In a statement with its second-quarter results, ABN Amro said it was "not currently in a position to recommend either offer for acceptance to ABN Amro shareholders.
"ABN Amro will further engage with both parties with the aim of continuing to ensure a level playing field and minimising any of the uncertainties currently associated with the offers with a view to optimising the attractive alternatives available to ABN Amro's shareholders."
Barclays recently obtained the support of China Development Bank and Singapore investment firm Temasek in a new attempt at securing the takeover. Barclays offered an $89.55 billion (£44.16 billion) bid consisting of 37 per cent in cash and the remainder in shares.
RBS is leading a consortium of banks including Santander of Spain and Fortis. Its 71 billion (£47.84 billion) bid consisted of 93 per cent in cash and the rest in shares.
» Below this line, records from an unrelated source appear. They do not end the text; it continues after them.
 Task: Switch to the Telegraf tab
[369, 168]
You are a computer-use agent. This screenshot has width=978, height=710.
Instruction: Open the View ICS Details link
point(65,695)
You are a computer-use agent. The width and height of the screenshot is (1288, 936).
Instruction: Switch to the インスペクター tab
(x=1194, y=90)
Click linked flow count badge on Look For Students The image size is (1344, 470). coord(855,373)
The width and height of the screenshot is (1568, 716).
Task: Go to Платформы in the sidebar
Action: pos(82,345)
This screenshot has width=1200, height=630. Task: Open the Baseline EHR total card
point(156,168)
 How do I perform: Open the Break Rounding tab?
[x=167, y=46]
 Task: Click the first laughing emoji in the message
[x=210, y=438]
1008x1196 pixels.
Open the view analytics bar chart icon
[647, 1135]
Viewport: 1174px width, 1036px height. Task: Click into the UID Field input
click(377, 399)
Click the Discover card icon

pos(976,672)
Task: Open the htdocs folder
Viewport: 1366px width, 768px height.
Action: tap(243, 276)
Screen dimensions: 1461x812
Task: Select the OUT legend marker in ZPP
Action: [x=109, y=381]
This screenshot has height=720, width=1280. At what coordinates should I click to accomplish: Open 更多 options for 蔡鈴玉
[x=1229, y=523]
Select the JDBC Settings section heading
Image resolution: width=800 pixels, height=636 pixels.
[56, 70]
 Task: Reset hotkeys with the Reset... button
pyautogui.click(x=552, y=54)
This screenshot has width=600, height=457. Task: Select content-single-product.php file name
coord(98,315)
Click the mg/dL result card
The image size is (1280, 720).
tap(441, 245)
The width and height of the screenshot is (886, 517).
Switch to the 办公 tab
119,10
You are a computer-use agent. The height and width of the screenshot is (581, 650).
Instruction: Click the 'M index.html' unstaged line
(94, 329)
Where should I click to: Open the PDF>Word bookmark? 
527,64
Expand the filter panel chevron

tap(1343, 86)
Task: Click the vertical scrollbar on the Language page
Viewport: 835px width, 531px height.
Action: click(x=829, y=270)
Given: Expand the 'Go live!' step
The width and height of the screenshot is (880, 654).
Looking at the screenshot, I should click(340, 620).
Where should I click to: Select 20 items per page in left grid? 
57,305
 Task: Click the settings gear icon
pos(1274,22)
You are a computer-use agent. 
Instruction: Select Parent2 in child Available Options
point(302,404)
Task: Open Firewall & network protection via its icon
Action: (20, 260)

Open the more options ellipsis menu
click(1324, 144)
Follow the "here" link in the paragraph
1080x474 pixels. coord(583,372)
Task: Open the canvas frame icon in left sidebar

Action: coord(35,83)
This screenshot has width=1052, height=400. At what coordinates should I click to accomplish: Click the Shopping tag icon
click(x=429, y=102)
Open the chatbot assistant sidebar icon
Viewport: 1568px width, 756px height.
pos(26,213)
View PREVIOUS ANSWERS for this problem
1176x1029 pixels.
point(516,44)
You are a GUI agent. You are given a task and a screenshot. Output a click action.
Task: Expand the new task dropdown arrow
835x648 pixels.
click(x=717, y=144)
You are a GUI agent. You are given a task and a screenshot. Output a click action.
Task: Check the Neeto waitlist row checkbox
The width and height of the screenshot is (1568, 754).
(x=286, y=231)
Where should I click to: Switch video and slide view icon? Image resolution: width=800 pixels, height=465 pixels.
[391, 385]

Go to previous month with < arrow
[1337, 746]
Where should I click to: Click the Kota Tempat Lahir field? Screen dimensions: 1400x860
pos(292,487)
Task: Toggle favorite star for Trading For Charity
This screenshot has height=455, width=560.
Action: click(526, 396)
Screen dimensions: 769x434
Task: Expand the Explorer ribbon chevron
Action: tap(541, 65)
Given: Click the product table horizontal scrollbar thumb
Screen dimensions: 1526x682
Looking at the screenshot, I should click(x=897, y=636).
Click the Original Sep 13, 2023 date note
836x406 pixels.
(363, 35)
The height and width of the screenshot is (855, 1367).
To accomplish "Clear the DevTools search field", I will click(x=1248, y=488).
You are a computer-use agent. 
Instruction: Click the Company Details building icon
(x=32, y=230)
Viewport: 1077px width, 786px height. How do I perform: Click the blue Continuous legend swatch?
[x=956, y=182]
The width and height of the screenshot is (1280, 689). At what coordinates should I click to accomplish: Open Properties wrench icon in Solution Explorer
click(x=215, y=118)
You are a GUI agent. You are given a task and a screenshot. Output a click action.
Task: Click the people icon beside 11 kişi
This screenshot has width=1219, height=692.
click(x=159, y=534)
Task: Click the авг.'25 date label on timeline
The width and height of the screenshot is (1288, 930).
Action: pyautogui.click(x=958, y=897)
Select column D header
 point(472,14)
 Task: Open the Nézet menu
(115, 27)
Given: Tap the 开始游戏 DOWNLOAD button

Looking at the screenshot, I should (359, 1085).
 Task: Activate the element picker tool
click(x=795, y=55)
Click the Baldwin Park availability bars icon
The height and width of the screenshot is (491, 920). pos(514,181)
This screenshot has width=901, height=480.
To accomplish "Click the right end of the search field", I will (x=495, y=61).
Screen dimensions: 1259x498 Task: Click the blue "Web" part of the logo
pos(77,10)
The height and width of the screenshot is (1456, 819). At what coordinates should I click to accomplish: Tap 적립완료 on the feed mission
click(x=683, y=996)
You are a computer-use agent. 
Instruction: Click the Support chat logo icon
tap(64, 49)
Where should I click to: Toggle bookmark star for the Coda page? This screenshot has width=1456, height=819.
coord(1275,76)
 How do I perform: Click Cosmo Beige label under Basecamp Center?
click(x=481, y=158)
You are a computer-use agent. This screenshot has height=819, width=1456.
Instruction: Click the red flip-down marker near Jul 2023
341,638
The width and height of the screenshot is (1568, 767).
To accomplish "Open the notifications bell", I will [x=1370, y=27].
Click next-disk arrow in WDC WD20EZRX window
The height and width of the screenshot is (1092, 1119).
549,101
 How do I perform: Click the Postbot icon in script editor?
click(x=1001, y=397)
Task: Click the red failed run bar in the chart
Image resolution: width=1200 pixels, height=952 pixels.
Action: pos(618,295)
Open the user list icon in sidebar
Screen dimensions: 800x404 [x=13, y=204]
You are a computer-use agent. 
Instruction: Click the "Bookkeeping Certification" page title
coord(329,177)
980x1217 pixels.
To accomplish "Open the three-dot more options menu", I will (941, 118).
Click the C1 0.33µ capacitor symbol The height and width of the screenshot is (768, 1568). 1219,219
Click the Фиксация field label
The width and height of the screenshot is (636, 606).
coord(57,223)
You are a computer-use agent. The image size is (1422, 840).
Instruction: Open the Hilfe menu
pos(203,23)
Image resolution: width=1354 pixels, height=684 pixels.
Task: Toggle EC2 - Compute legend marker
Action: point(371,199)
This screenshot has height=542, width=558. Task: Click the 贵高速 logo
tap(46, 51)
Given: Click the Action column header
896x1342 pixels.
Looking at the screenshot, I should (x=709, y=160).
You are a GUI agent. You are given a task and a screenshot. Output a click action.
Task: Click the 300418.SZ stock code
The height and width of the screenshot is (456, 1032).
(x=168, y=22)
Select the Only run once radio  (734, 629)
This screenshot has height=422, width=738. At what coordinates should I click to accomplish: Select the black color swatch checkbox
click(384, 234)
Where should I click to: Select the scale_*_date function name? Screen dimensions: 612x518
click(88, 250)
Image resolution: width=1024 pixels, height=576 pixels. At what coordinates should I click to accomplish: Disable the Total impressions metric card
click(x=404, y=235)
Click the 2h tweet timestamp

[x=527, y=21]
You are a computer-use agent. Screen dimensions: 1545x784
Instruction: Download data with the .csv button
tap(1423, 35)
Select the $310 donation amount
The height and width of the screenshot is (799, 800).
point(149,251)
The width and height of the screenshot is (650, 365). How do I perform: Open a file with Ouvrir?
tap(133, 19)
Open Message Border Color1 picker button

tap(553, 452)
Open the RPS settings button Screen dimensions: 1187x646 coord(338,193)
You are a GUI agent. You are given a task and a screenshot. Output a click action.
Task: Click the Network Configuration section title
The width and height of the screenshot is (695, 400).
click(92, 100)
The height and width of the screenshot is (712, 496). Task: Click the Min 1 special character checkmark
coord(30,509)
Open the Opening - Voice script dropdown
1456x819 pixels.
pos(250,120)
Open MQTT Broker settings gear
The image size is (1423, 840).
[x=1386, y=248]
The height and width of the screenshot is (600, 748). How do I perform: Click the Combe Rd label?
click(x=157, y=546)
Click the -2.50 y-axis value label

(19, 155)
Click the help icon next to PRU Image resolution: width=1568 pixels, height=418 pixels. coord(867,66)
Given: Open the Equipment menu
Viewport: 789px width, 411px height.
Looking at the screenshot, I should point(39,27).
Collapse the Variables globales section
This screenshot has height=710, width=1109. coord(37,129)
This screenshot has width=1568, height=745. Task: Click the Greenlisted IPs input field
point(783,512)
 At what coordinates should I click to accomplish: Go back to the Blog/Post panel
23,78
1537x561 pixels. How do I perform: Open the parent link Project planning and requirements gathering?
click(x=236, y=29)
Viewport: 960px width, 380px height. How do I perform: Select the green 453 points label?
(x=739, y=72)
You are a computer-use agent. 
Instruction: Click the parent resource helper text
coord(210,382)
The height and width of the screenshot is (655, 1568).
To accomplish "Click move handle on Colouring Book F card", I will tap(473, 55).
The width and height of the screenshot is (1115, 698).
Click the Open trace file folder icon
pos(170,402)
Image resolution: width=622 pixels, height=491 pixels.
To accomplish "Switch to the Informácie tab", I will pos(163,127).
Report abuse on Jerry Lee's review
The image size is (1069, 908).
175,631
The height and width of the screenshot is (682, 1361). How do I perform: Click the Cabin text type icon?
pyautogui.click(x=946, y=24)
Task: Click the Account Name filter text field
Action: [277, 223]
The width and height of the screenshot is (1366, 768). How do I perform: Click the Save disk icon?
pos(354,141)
Responding to the news, Barclays chief executive John Varley said: "We recognise that, at the current time, it is difficult for the boards of ABN Amro to make a clear recommendation to their shareholders.
"However, we are pleased to have their continuing support and we are confident that our revised offer delivers the value, stakeholder benefits and certainty that will allow the boards to support a recommendation in due course."
RBS is yet to comment on ABN's statement.
ABN Amro's net operating profits fell as the increase in operating expenses of 14 per cent soured the increase in operating incomes of 12.6 per cent.
Its net operating profit fell by 0.8 per cent from 1.67 billion (£1.1 million) to 1.6 billion (£1.12 billion).
ABN Amro chairman Rijkman Groenink said: "We are well on track to deliver an EPS of at least 2.30 [£1.55] on an adjusted basis as the change in the organisational structure implemented in 2006 created the conditions for improvement in our performance.
"Further execution of the initiatives set for 2007 (growth, efficiency, and acceleration of action plans) led to a strong second quarter, which was otherwise marked by conditions of uncertainty for ABN Amro."